▶ Task: Copy out the entire article on women heading households in post-insurgency Swat word for word.

▶ Document passage:
In post-insurgency Swat, women forced to wear the pants in the family

Many had lost their husbands and fathers to the conflict.



Nisa Bibi, 40, carries a mobile phone on an orange ribbon around her neck in the hope that her sister — Shahina Bibi who recently returned to their native village in Kabal, Swat valley — will call.


Bibi, 35, had lived with Nisa and her family for nearly two and half a years after the war between militants and the Pakistan Army began in 2007 in Swat valley.

Recently, she decided to return home to try and revive the farm that she and her four children now manage after her husband was killed in the insurgency in 2009, reports Irin, the UN information unit.

“I do not see how my sister can work on the farm. Her eldest son is only 12 and cannot help her much,” said Nisa.

According to a study commissioned by the Norwegian Agency for Development Cooperation (Norad), the problems faced by women like Shahina in post-conflict Swat have not been documented.

The report by the Norwegian University of Life Sciences says the approach to post-conflict problems in Swat has been narrow, focusing primarily on security issues.

It notes that in many cases due consideration has not been given to the devastating 2010 floods in Swat which aggravated problems for households headed by women.

▶ Provided data:
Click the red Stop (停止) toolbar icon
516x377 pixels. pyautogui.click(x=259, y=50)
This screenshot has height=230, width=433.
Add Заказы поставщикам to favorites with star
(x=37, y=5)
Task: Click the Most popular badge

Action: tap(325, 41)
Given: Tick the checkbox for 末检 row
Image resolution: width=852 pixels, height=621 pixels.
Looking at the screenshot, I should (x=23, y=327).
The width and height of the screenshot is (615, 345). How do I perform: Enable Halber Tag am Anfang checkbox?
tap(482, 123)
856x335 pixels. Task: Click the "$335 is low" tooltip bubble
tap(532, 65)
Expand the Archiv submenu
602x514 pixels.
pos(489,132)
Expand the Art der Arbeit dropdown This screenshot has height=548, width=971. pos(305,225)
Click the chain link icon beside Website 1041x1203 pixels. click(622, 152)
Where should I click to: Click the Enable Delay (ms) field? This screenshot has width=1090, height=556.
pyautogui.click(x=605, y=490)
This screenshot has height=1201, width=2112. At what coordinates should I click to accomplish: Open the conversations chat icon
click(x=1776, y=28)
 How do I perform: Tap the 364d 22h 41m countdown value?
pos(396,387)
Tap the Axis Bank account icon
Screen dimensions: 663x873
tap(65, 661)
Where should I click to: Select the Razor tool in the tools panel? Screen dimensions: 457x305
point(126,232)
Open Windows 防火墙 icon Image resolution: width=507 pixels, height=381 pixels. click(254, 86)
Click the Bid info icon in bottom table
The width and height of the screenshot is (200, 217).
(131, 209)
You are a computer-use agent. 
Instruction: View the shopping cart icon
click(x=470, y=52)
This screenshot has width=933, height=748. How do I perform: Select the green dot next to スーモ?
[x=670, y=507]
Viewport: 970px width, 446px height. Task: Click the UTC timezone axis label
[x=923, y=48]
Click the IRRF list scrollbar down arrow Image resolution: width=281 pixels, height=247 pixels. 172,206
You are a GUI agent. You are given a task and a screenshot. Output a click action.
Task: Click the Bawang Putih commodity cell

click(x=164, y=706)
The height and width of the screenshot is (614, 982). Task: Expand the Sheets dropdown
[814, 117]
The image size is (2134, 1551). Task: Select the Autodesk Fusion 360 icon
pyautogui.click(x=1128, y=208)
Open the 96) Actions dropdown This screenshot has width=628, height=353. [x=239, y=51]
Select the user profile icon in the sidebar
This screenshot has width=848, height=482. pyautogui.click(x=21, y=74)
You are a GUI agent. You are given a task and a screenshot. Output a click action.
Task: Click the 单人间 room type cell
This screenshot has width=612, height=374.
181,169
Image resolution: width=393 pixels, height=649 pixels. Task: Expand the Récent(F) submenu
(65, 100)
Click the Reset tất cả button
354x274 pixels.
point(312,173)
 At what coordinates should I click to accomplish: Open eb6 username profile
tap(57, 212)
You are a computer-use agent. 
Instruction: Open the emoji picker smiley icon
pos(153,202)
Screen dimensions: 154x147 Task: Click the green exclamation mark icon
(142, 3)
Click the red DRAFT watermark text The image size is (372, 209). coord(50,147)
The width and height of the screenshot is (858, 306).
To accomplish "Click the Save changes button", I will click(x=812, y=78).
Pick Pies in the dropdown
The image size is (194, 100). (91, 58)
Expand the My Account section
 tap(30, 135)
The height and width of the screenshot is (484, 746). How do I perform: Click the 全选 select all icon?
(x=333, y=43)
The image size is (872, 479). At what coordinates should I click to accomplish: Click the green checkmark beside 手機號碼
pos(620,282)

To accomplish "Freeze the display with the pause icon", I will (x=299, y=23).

▶ Solution to this problem:
In post-insurgency Swat, women forced to wear the pants in the family

Many had lost their husbands and fathers to the conflict.



Nisa Bibi, 40, carries a mobile phone on an orange ribbon around her neck in the hope that her sister — Shahina Bibi who recently returned to their native village in Kabal, Swat valley — will call.


Bibi, 35, had lived with Nisa and her family for nearly two and half a years after the war between militants and the Pakistan Army began in 2007 in Swat valley.

Recently, she decided to return home to try and revive the farm that she and her four children now manage after her husband was killed in the insurgency in 2009, reports Irin, the UN information unit.

“I do not see how my sister can work on the farm. Her eldest son is only 12 and cannot help her much,” said Nisa.

According to a study commissioned by the Norwegian Agency for Development Cooperation (Norad), the problems faced by women like Shahina in post-conflict Swat have not been documented.

The report by the Norwegian University of Life Sciences says the approach to post-conflict problems in Swat has been narrow, focusing primarily on security issues.

It notes that in many cases due consideration has not been given to the devastating 2010 floods in Swat which aggravated problems for households headed by women.